In summation of the description above, the trans-vertebral and intra-vertebral plate device (10) and the rectangular cage (100) with a slot (101) for the plate relates to interbody fusion, and brings forward the following advantages to the patients:

1. The trans-vertebral and intra-vertebral plate device is extremely easy for the surgeons to apply, which may reduce operation time and blood loss.

2. There is a relatively wide margin of safety because the trans-vertebral and intra-vertebral plate device has zero profile.

3. The trans-vertebral and intra-vertebral plate and the fusion cage each plays its own role of restricting intervertebral movement. When applied on the lateral side of the spinal column, the plate limits intervertebral movement of extension-flexion and axial rotation, and the cage limits intervertebral movement of flexion and lateral bending; when applied on the anterior side of the spinal column, the bended plate or obliquely inserted plate limits intervertebral movement of axial rotation and lateral bending, and extension. In addition, the combination of the plate and the cage using a screw locking mechanism may further reduce the possibility of dislodgement of the plate or the cage.

4. Compared to the screw based systems, there is relatively little risk of loosening of the plate device. Unlike spinal screws which often become loosened in osteoporotic spine.

5. In case the implanted plate device has to be removed, it is relatively easy to do so.

In summation of the above description, the trans-vertebral and intra-vertebral plate fixation device (10), and the cage (100) with a slot (101) for the plate of the present invention herein achieve the same purpose of three-dimensional fixation of current bone screw based fixation system and without bulky design, complicated assembling procedure and minimize the possible hazards to the human body, further complies with the patent application requirements, and thus is duly filed for patent application.

While the invention has been described by means of specific embodiments, numerous modifications and variations could be made thereto by those skilled in the art without departing from the scope and spirit of the invention set forth in the claims.

Claims

1. A trans-vertebral and intra-vertebral plate (TIP) fixation device and a rectangular cage with an accommodating slot for a plate, for neutralizing intervertebral movement which is counterproductive to interbody fusion, and applied to a position between two adjacent vertebrae, and the fixation device being a plate-shaped body, and a longer side of the plate-shaped body penetrating and burying the plate device inside the two adjacent vertebrae, through the slot of the rectangular cage to achieve a three-dimensional fixation.

2. The TIP fixation device for neutralizing intervertebral movement as cited in claim 1, comprising a vertical or oblique slot at one of four lateral sides of the rectangular fusion cage for the TIP device.

3. The TIP fixation device for neutralizing intervertebral movement as recited in claim 1, further comprising a thinned end on one longer side of the plate.

4. The TIP fixation device for neutralizing intervertebral movement as recited in claim 3, wherein the plate fixation device can be operated independently or in conjunction with a fusion cage.

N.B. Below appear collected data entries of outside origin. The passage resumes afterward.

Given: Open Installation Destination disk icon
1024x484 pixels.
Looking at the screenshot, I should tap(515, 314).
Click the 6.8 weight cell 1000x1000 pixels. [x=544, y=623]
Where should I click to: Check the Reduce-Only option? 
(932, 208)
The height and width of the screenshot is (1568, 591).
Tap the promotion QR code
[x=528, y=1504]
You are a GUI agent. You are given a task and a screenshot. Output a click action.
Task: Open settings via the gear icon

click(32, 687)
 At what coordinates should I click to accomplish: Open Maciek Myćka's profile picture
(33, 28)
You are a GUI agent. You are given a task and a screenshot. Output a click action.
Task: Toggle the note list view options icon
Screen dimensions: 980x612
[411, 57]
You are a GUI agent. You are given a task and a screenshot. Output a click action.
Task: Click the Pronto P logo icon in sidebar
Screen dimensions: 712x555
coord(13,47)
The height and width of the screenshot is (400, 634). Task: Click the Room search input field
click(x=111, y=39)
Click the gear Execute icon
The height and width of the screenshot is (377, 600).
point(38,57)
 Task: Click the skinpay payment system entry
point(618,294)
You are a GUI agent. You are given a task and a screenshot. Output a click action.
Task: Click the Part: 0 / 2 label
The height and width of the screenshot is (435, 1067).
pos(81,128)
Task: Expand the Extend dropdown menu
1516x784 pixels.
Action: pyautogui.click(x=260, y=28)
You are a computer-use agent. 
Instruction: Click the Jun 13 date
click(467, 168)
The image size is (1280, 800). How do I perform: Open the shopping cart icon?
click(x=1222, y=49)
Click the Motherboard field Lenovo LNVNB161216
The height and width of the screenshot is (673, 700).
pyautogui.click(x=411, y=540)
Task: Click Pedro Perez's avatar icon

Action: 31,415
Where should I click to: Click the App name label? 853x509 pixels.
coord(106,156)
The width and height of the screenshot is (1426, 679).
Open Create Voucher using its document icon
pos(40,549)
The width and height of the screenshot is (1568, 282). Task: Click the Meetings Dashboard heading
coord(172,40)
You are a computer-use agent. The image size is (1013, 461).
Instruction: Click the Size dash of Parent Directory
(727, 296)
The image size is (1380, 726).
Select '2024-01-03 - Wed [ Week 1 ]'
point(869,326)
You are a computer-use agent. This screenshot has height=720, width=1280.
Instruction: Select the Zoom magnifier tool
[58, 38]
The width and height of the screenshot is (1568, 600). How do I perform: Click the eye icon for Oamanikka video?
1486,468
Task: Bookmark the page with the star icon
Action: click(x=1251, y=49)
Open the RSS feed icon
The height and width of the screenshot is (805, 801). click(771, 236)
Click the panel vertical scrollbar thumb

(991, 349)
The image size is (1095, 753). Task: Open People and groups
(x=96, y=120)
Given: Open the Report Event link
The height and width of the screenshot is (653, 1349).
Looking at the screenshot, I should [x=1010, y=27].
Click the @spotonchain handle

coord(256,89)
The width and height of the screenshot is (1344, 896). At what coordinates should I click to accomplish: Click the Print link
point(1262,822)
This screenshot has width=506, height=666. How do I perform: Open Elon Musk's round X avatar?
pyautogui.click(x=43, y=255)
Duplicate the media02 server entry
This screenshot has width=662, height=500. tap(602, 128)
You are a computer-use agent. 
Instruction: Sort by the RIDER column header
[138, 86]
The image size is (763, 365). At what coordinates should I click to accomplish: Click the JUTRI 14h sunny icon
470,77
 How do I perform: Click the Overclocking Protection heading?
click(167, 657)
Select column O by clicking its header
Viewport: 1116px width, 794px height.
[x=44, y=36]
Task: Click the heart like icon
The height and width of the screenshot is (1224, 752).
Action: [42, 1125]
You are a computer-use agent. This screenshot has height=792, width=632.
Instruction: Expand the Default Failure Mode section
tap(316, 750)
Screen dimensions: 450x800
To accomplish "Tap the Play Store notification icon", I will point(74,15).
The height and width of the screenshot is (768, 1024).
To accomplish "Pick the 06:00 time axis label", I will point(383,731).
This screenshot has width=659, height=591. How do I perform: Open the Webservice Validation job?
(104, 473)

5. The TIP fixation device for neutralizing intervertebral movement as recited in claim 4, further comprising a screw hole disposed at the center of the plate fixation device for passing a screw to secure the fusion cage with the screw hole.

6. The TIP fixation device for neutralizing intervertebral movement as recited in claim 5, wherein the plate fixation device is made of a material selected from the collection of titanium, stainless steel, polyether ether ketone (PEEK) and any bio-compatible material.

7. The TIP fixation device for neutralizing intervertebral movement as recited in claim 2, wherein the slotted cage is made of a material selected from the collection of titanium, stainless steel, polyether ether ketone (PEEK) and any bio-compatible material.